The test exposes the hypocrisy of a government which seems not to place any importance on the British native understanding his own history whilst making itself look tough to the electorate by forcing Mr and Mrs Gupta to become near-experts.

It is laughable that new arrivals could well know more about this country than we do. Equally, it is laughable that knowing the answers to a list of questions determines your level of Britishness.

But, then, these measures are about making immigrants jump through hoops for the amusement of small-minded racists - but, for their sins, possible Labour voters - rather than promoting something truly and meaningfully British. This rotten government will never learn that patriotic yearnings will never be assuaged by picking on brown-skinned immigrants. We’re not improved by making their entry into this country difficult or belittling them in any other ways we might dream of. We’re improved by taking only the few immigrants we actually need and then addressing the appalling lack of national cohesion caused by multiculturalism, rampant multiethnicity, moral relativism and the degradation of national confidence and pride that is part of the Left’s on-going project to abolish this country.

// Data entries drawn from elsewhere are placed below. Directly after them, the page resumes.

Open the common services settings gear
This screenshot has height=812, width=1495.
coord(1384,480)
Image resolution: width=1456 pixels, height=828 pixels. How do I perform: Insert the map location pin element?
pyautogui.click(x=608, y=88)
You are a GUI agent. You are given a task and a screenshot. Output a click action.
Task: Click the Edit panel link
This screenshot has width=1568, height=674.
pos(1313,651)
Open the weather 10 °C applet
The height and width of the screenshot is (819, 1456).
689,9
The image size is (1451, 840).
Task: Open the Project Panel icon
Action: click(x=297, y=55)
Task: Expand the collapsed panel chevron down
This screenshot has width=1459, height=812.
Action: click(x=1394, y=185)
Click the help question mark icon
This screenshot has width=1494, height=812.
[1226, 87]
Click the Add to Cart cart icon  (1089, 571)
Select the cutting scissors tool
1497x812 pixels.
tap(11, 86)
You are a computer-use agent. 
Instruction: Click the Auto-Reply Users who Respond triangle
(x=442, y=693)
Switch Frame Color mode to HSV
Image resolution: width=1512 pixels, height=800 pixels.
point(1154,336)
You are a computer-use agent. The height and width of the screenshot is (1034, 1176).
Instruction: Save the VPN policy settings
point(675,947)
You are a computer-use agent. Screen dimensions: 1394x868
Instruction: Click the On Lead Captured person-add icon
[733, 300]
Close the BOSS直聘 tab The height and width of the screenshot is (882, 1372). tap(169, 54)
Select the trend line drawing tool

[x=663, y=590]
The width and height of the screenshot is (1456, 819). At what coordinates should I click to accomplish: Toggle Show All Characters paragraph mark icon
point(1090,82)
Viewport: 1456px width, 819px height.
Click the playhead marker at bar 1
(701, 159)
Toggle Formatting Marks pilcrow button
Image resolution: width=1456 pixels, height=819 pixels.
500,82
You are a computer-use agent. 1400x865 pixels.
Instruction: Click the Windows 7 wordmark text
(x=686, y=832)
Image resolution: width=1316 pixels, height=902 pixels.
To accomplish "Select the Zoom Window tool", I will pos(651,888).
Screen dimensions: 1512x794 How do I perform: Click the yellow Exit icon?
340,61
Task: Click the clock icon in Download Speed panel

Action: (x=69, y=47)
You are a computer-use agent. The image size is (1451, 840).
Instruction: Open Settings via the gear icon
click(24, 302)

Anyway, here are some of the questions which, answered correctly, somehow make a Chinese rice farmer British:

1) Where are Geordie, Cockney, and Scouse spoken?

2) What are MPs?

3) What is the Church of England and who is its head?

4) What is the Queen’s official role and what ceremonial duties does she have?

5) Do many children live in single parent families or step-families?

6) Which TWO telephone numbers can be used to dial the emergency services? 112, 123, 555, 999.

Answers are here

1) Tyneside, London and Liverpool. (And, arguably, for fans of The Archers, Borsetshire.)

2) Members of Parliament. The post-nominal ‘MP’, however, is applied only to members of the Commons, who are elected to represent one of the UK’s 646 constituencies.

3) The mother church of the Anglican Communion, originating from St Augustine’s mission to Kent in the 6th Century, and consolidated after Henry VIII’s schism from the Roman Catholic church in 1534. The Supreme Governor of the CofE is the ruling monarch - use of the term ‘Supreme Head’ was opposed by clerics.

4) Queen Elizabeth II is the Queen of Great Britain and Northern Ireland, Canada, Australia, New Zealand, Jamaica, Barbados, the Bahamas, Grenada, Papua New Guinea, the Solomon Islands, Tuvalu, Saint Lucia, Saint Vincent and the Grenadines, Antigua and Barbuda, Belize and Saint Kitts and Nevis. She also holds the titles Head of the Commonwealth, Defender of the Faith and Supreme Governor of the Church of England. Her role bridges the legislative and executive processes: making a speech at the Annual State Opening of Parliament and giving Royal Assent to Bills, and officially appointing all ministers. As head of state she often extends hospitality to visiting foreign heads of state. All criminal courts act in her name.

5) In 2002, 13.4 million parents had custody of 21 million children whose other parent lived elsewhere. Around 27.6 per cent of all children under 21 are minus one parent.

6) 112 and 999. 112 was adopted in July 1991 as a universal SOS for all emergency services throughout Europe.